Sur la terre d’Eden, les dieux se chamaillent et se disputent la foi des peuples. Plus vous convertissez de villages à votre culte, plus votre influence s’étend sur le territoire et votre puissance s’affirme. Dans la pratique, vos premiers fidèles commencent par vous aménager un temple. Dans l’ordre, suivent l’entrepôt (grâce à lui, vous pouvez entre autres connaître les désirs de vos villageois), le centre du village (où l’on mesure l’influence des dieux sur le village), les premières habitations et l’atelier. Vos disciples s’occupent tout seul, mais il faudra souvent intervenir pour accélérer le développement du village. Il suffit pour ça de les déposer à l’endroit voulu pour leur assigner une tâche : les fermiers dans les champs, les forestiers près d’un arbre, les pêcheurs sur la côte, les ouvriers près d’un bâtiment en construction, les artisans dans l’atelier. Pour la procréation, placez un homme près d’une femme. Deux ressources naturelles sont nécessaires à l’expansion de votre peuplade : le bois et la nourriture. Plus votre village compte d’adeptes, plus ceux-ci seront nombreux à vous vénérer au temple. C’est ainsi qu’apparaît la mana (la magie), troisième et dernière ressource qui accroît votre puissance divine. Avec elle, terminées les pénuries de bois ou de nourriture. Un miracle de soins et vos disciples retrouvent la pêche, un miracle d’eau et vos fermiers à la déroute retrouvent l’espoir. Là encore, chapeau bas au concepteur : il suffit de dessiner dans le vide avec la main un symbole particulier à l’écran pour que le sort apparaisse ! Extraordinaire et novatrice simplification d’interface, on se prend à utiliser la magie de façon complètement intuitive, comme si la confection d’un miracle s’exécutait simplement par la pensée… La magie donc, c’est aussi l’élément qui sert à impressionner les villages neutres ou déjà sous la coupe d’une autre divinité. La foudre, la tempête, les boules de feu, le mégablast sont autant d’artefacts dévastateurs capables de convertir un peuple effrayé par votre puissance. Autre moyen, plus doux, pour convaincre d’autres villages et accroître votre mainmise sur l’île : l’envoi de missionnaires. Mais il y a plus fort encore : montrer leur votre animal…
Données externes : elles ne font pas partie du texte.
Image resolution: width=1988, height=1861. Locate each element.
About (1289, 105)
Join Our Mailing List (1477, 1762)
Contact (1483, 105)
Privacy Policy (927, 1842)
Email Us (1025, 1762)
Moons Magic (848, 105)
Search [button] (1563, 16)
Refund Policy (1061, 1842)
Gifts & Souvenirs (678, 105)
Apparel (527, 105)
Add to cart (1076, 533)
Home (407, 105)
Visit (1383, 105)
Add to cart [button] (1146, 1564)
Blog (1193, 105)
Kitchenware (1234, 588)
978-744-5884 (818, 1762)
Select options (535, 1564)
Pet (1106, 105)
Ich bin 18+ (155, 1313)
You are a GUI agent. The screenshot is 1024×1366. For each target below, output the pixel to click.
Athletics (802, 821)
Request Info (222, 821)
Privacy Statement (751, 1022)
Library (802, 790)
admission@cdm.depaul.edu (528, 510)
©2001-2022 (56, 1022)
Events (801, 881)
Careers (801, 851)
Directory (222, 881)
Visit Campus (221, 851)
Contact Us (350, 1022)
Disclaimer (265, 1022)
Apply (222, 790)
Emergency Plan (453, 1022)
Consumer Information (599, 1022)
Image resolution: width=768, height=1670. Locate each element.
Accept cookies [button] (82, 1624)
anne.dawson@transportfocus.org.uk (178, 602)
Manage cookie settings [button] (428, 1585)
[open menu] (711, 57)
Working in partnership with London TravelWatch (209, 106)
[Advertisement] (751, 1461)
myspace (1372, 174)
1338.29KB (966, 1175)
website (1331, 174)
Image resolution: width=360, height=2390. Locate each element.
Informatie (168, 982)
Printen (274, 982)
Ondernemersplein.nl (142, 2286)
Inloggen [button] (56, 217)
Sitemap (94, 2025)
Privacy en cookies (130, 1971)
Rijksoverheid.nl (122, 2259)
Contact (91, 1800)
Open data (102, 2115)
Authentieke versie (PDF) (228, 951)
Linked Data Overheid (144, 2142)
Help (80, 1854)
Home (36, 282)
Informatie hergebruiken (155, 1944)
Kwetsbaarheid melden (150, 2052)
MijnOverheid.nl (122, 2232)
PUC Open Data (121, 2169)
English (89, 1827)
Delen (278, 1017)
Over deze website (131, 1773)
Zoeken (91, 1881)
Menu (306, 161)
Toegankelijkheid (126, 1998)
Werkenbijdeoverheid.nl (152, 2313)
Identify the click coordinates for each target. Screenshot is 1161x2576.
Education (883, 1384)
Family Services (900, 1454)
Venons-en effectivement à ce qui constitue la nouveauté la plus marquante du soft ludiquement parlant : l’incursion dans le jeu d’une créature. Votre représentant sur terre en vérité, tel Jésus-Christ prêchant la bonne (ou la mauvaise) parole. Certes, celle-ci se présente sous la forme d’un animal (un tigre, une vache, un singe, une tortue, un rhinocéros…) mais il s’agit uniquement d’illustrer quelques caractéristiques. Ainsi le tigre est plus robuste, mais pas bien malin, contrairement au singe qui assimile assez vite les leçons, etc. Tout ce que vous entreprenez peut lui être inculqué. En la chatouillant ou en lui administrant une grande baffe dans la gueule, vous lui signalez ce qu’il est bon de faire ou de ne pas faire. La bête impressionne toujours les villageois, toujours prêts à faire la ronde pour admirer ses pitreries. Plus tard, lorsqu’elle aura grandi, qu’elle sera capable comme vous d’utiliser la magie, votre créature pourra être votre incarnation sur terre, un alter ego indispensable pour éradiquer les divinités ennemies. Dans le même temps, prenez garde, la bête est aussi cet être vulnérable qu’un dieu malintentionné peu prendre en otage et torturer jusqu’à ce vous déclariez forfait…
Notons enfin que Black & white regorge de sous-quêtes parallèles (les défis) illustrées par des parchemins or et argent dispersés ici et là sur l’île.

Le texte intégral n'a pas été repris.